What your mouse clicks tell your boss
Each mouse click leaves behind a digital footprint, and those trails increasingly are being tracked by employers to help make hiring and other employment decisions.
How often do you visit LinkedIn or Facebook? More often than you used to? That could be a sign you’re thinking of quitting.
How many minutes did you take to handle that incoming phone call? You may be great at mollifying angry customers, but the company might be losing money from long conversations.
That pre-employment online personality assessment you took? Your answers, when compared with others who are successful in this job, may indicate you’re not a good fit.
Such is the world of “talent analytics,” a way to use data to evaluate job candidates, monitor in-house performance and even discern attitudes.

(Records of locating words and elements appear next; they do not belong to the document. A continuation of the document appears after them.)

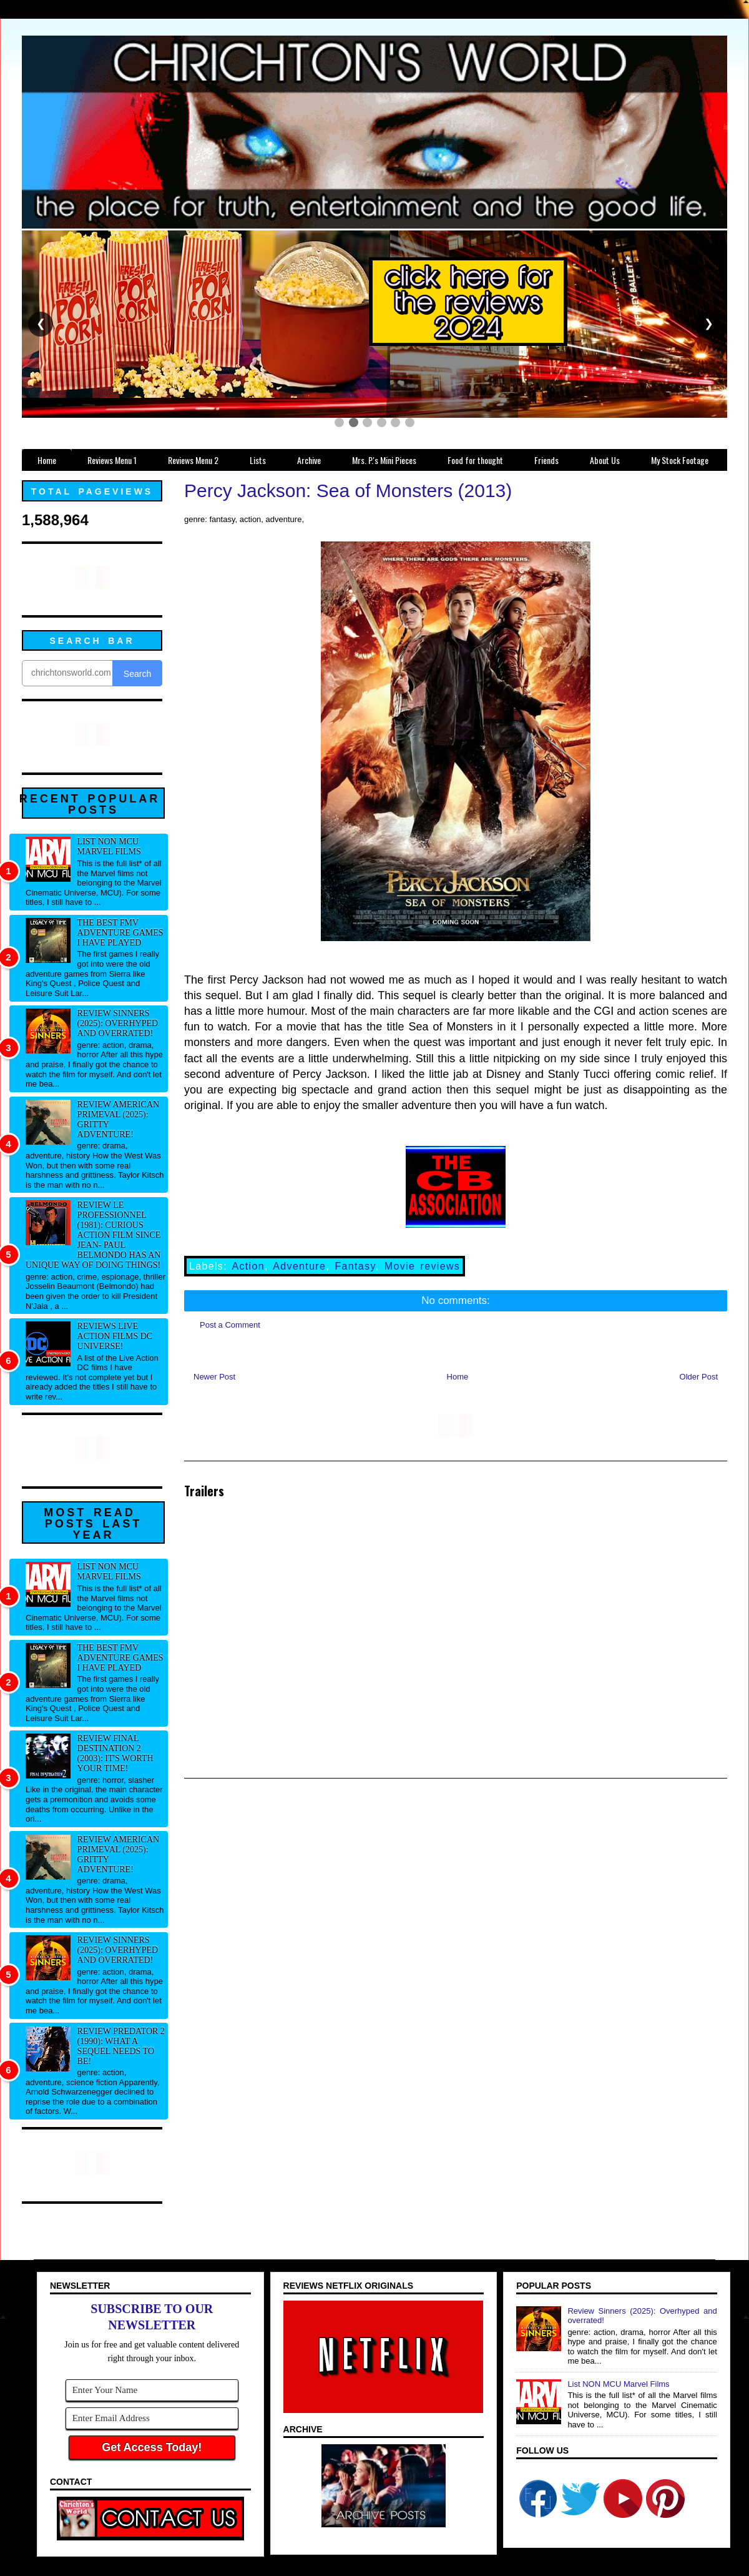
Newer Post (214, 1376)
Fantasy (355, 1266)
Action (248, 1266)
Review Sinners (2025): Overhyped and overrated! (118, 1023)
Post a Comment (230, 1325)
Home (458, 1376)
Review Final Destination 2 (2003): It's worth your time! (115, 1753)
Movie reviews (422, 1266)
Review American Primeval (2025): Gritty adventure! (118, 1119)
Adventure (299, 1266)
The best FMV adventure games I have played (120, 932)
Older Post (699, 1376)
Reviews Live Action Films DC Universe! (115, 1336)
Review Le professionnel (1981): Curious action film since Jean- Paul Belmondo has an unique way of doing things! (93, 1235)
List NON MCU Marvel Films (109, 846)
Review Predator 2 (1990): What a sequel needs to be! (121, 2046)
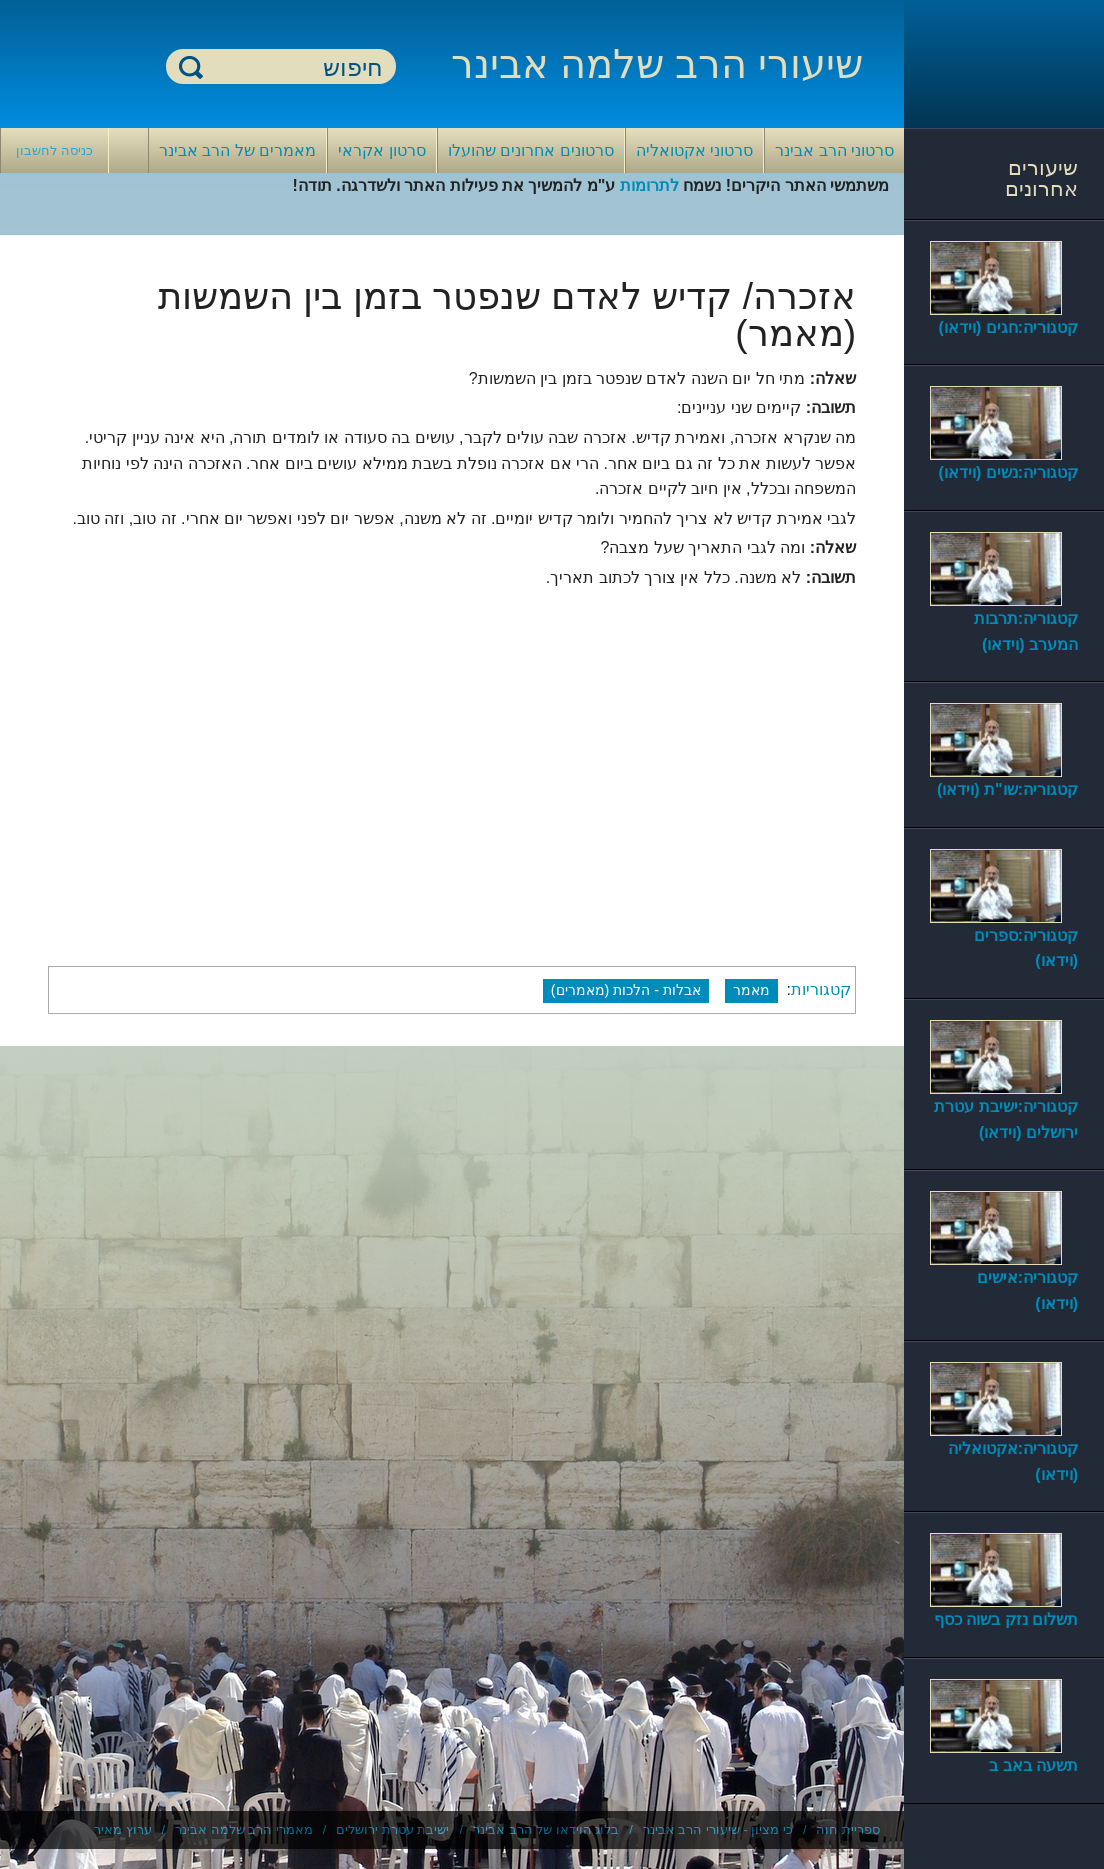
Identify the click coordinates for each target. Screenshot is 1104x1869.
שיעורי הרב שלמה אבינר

“Today, every email, instant message, phone call, line of written code and mouse click leaves a digital signal,” attorney Tedrick Housh told a Kansas City ballroom full of human resource practitioners and other clients at a recent employment law seminar.

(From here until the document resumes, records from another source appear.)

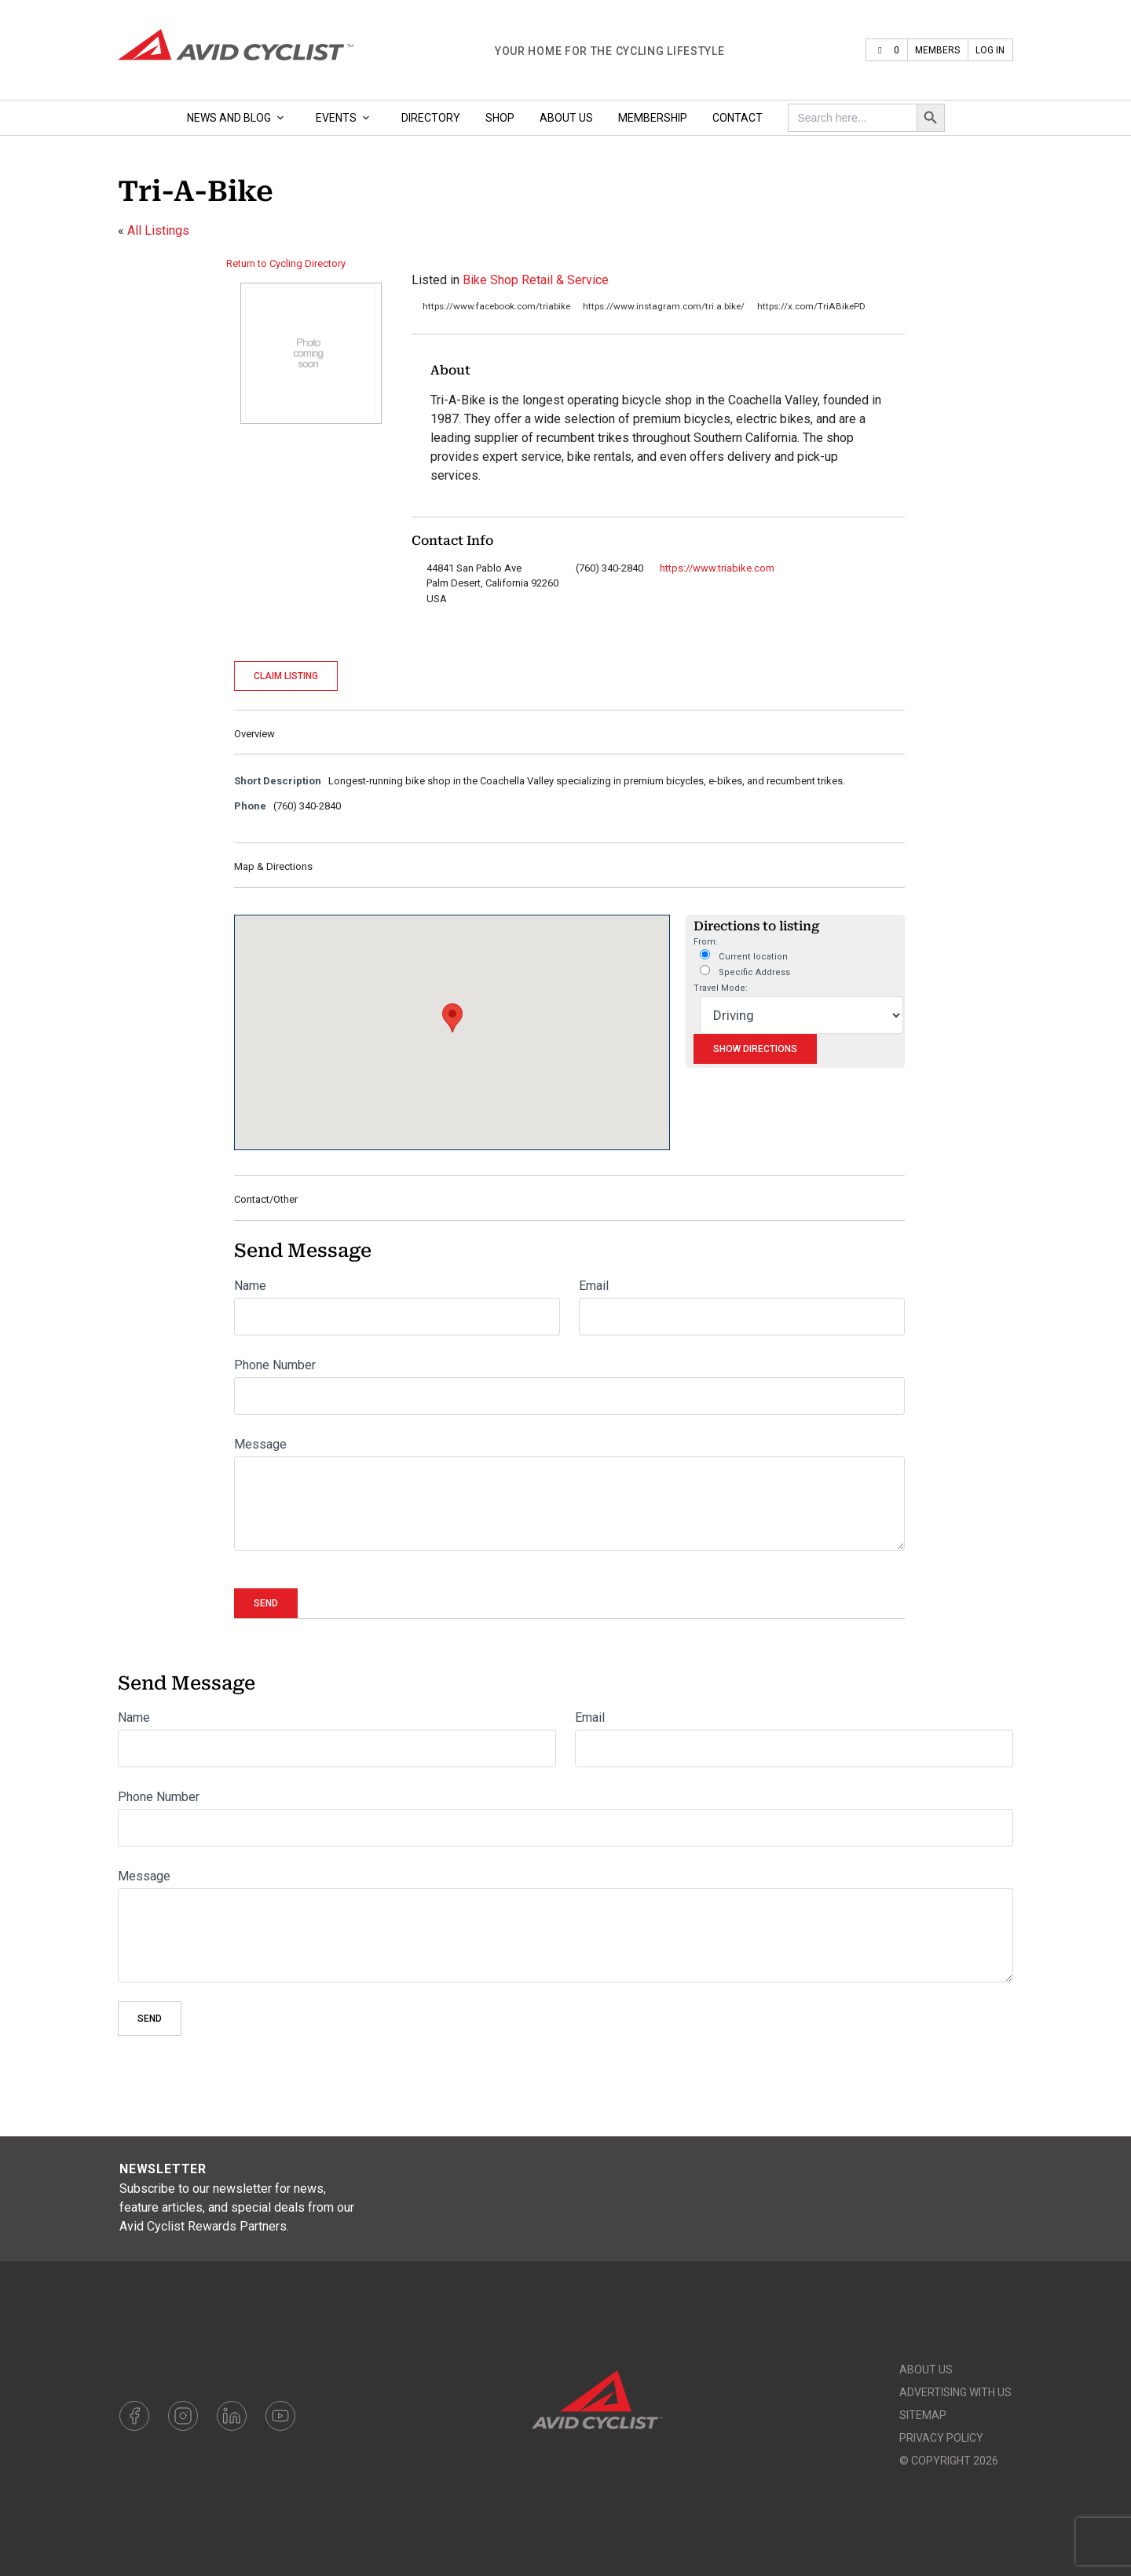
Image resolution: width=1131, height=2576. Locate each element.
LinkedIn (232, 2416)
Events (346, 118)
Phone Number (275, 1364)
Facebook (134, 2416)
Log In (990, 50)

That data “can now be inexpensively collected and mined for insights into how people work and communicate,” the Lathrop & Gage attorney said.
Housh said 14 per cent of America’s largest public companies are known to use talent analytics, and its use promises to mushroom.
Some Silicon Valley firms have developed sophisticated talent analytics. Hiring managers don’t have to rely on what applicants list on their resumés to make decisions. Rather, they mine data.